A Fan in Angst

July 28, 2009

I’ve read every book in the Harry Potter series since they came out more than a decade ago. These are not the most cerebral books known to man since their scope and prose aren’t even comparable to Tolkien or Lewis’s works, but they are definitely enjoyable. Harry Potter appeals to everyone’s fantasies and emotions, transcending the barriers of gender and age in doing so (like Twilight, lol). I am not a huge fan, but I appreciate Harry Potter for what is: an entertaining brainless read.

 

With that said, I want to direct your attention to an article that Jessica Zafra wrote two days ago at the Philippine Star called “Technology is Magic“. In it she compares Tolkien’s Lord of the Rings trilogy with the Harry Potter series. She says:

With scope comes the stakes. In Rings the whole world is in peril: if Sauron wins, all the races of Middle Earth and particularly men will be enslaved. In Harry Potter if Voldemort wins, there will be a change of management at Hogwart’s school. (At least that is what I have gleaned from the movies, which are said to be inferior to the books.)

It will probably be bad for regular people too, but in the movies a kind of apartheid exists between the wizards and ordinary humans (“muggles”). Occasionally we witness the casual destruction by dark forces of some famous London landmark, but few in the wizard dimension seem too perturbed. Since we are left in the dark about what’s at stake (Do we lose all our noses?) the war between good and evil has all the urgency of a battle for control of the high school drama guild.

 

Ms. Zafra admits (albeit implicitly) that she hasn’t read Harry Potter, which explains why she sounds quite clueless in the article. This is something that every Harry Potter reader knows: if Voldemort wins, both the supernatural and Muggle worlds—the whole planet— will be enslaved. Voldemort has particular hatred towards Muggle-born wizards and Muggles in general (hi Hitler!). He is not afraid to kill, he is ruthless, he is ambitious, he is evil. He is as much a villain as Sauron is. It’s sad that this wasn’t captured on film, but yeah, if you’ve read the book, you know it. It is a basic fact. It’s not just a change of Management at Hogwarts that’s at stake.

 

Ms. Zafra ads:

 

Then it hit me like a troll’s fist: Harry Potter is essentially elitist, while The Lord of the Rings is populist. I know how odd this sounds. Tolkien was a conservative, a member of the privileged class, and a defender of the old order. J.K. Rowling is a billionaire now, but at the time she wrote her novels she was a struggling single mother. But the hero of Tolkien’s epic is not Aragorn the reluctant king, Legolas the brave elf, or Gandalf, it’s little Frodo Baggins.

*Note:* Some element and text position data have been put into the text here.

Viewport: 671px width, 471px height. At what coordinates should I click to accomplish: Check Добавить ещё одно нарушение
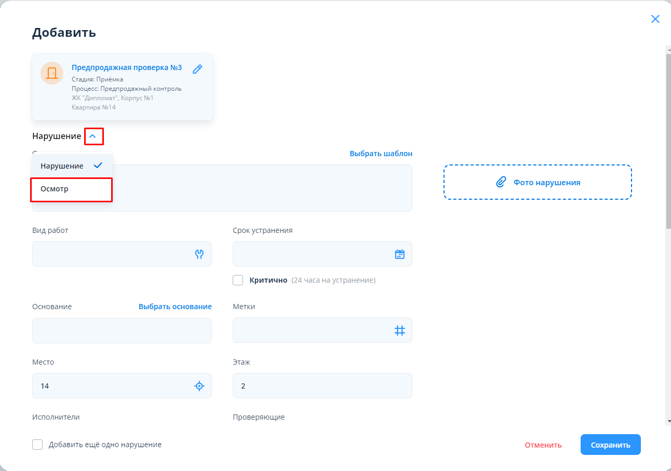37,445
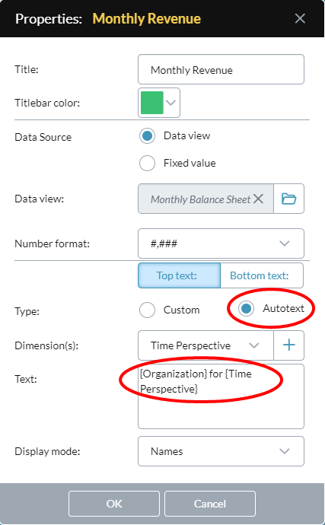Add a dimension with the plus icon
This screenshot has width=325, height=525.
click(x=288, y=345)
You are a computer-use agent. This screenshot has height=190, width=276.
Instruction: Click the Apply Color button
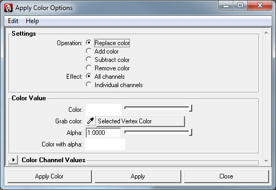click(x=49, y=176)
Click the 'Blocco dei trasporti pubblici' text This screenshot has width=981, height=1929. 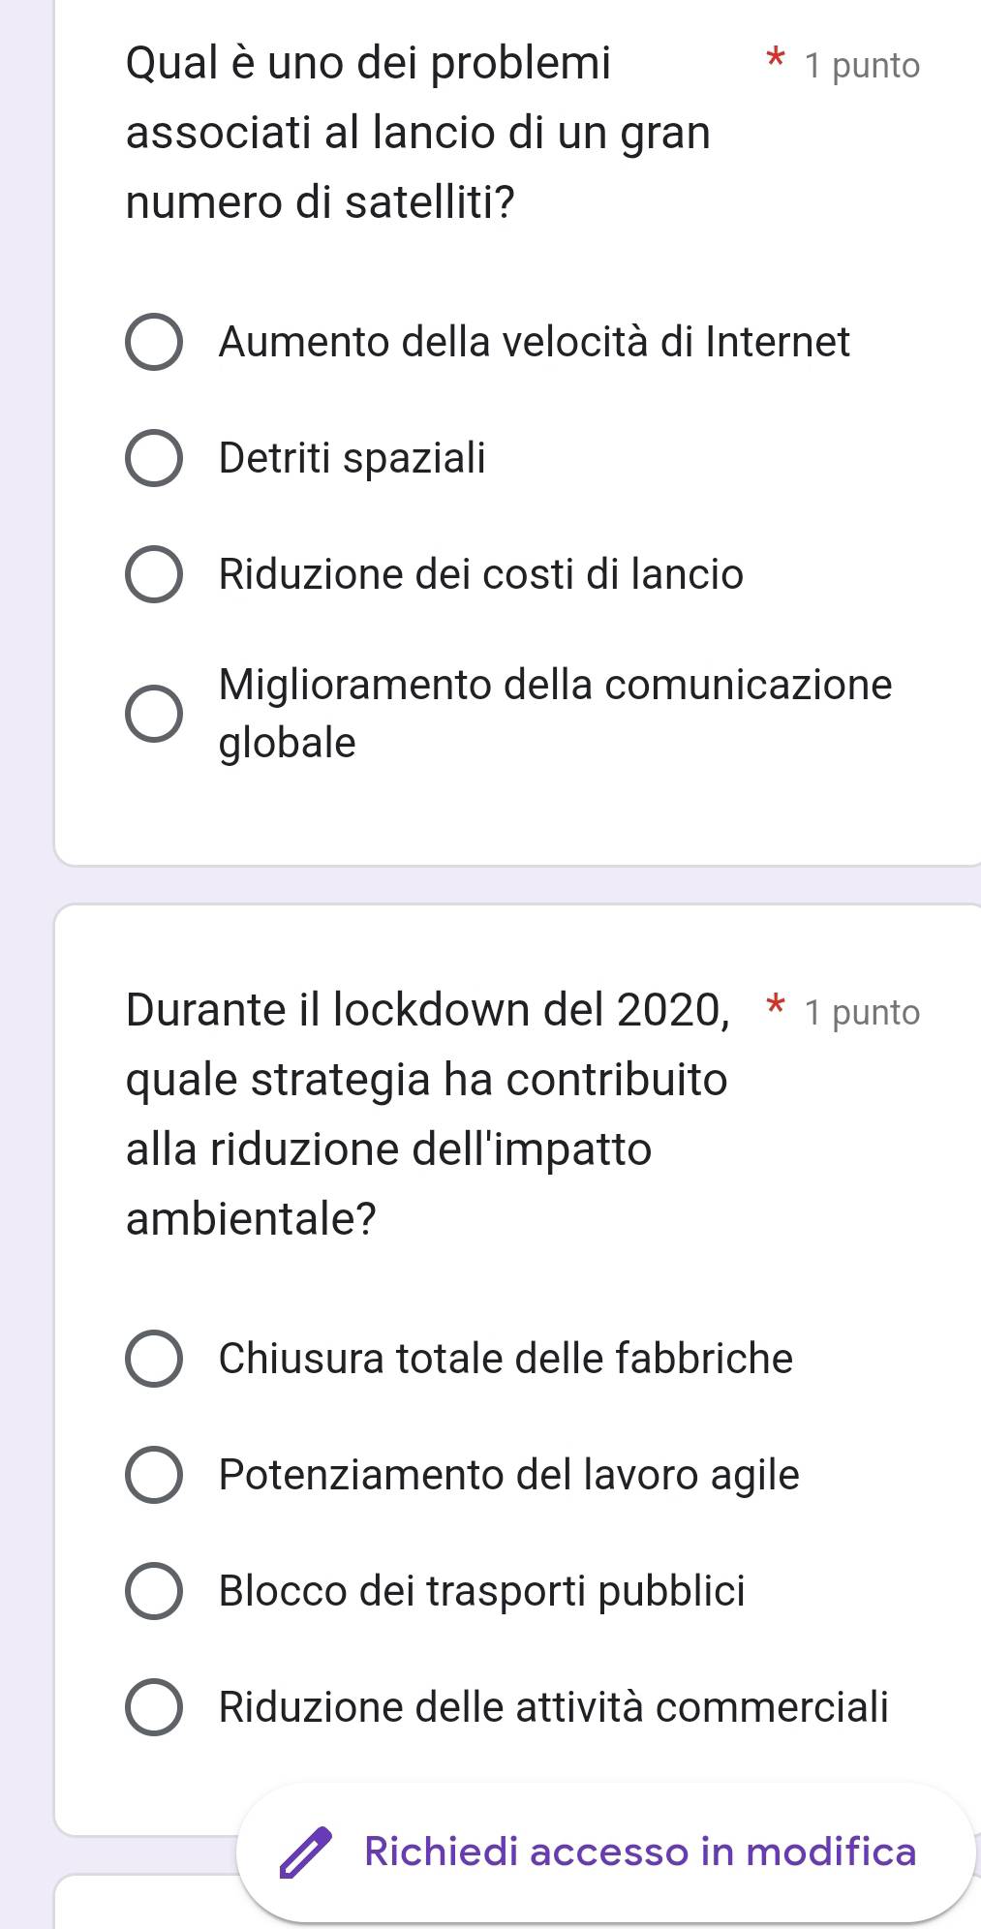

The smallest, most ordinary, least remarkable creature in the world changes the course of history. Power resides in the community of men, elves, dwarves and hobbits united by valor and sacrifice.

In contrast Rowling’s Harry Potter is a top student at a school so exclusive that ordinary people are unaware of its existence. There he competes with the other gifted kids, and by the sixth movie he is acknowledged as the chosen one who will save the world from the unspeakable evil. Power resides in one.

 

Harry Potter is not a top student. He’s actually pretty mediocre compared to other students at Hogwarts (except in Quidditch, sheesh). He’s just an average boy who just happens to always be at the right place at the right time and know all the right people. He was acknowledged as the chosen one, in a prophecy, but all he actually HAD to do was to literally give himself up to Voldemort and the rest was taken care of by his friends. Hogwarts isn’t an exclusive school, at least in the wizarding world. At a certain age, all wizards in the UK and Ireland are invited to attend. Therefore, it is erroneous to claim that Harry Potter is essentially elitist. It’s just a series about a, um, lucky lucky boy. I don’t quite know what to call it.

 

Ms. Zafra’s main points were 1.) Harry Potter is nooooo waaaay near the level of Lord of the Rings and 2.) technology is magic. My problem is that the arguments she made to support the former are moot. Why? Because she is comparing books she read to books she didn’t read (I’m not taking the level of comparison to films because she mentioned Tom Bombadil and barrow-wights, which aren’t in them). In doing so, she makes arguments that aren’t valid to support a—and I admit this—valid claim. An article like this from a journalist I respect is quite disillusioning. 

 

I know, I know, I shouldn’t have nitpicked. All this angst isn’t coming from a Harry Potter fan—I was a Jessica Zafra fan.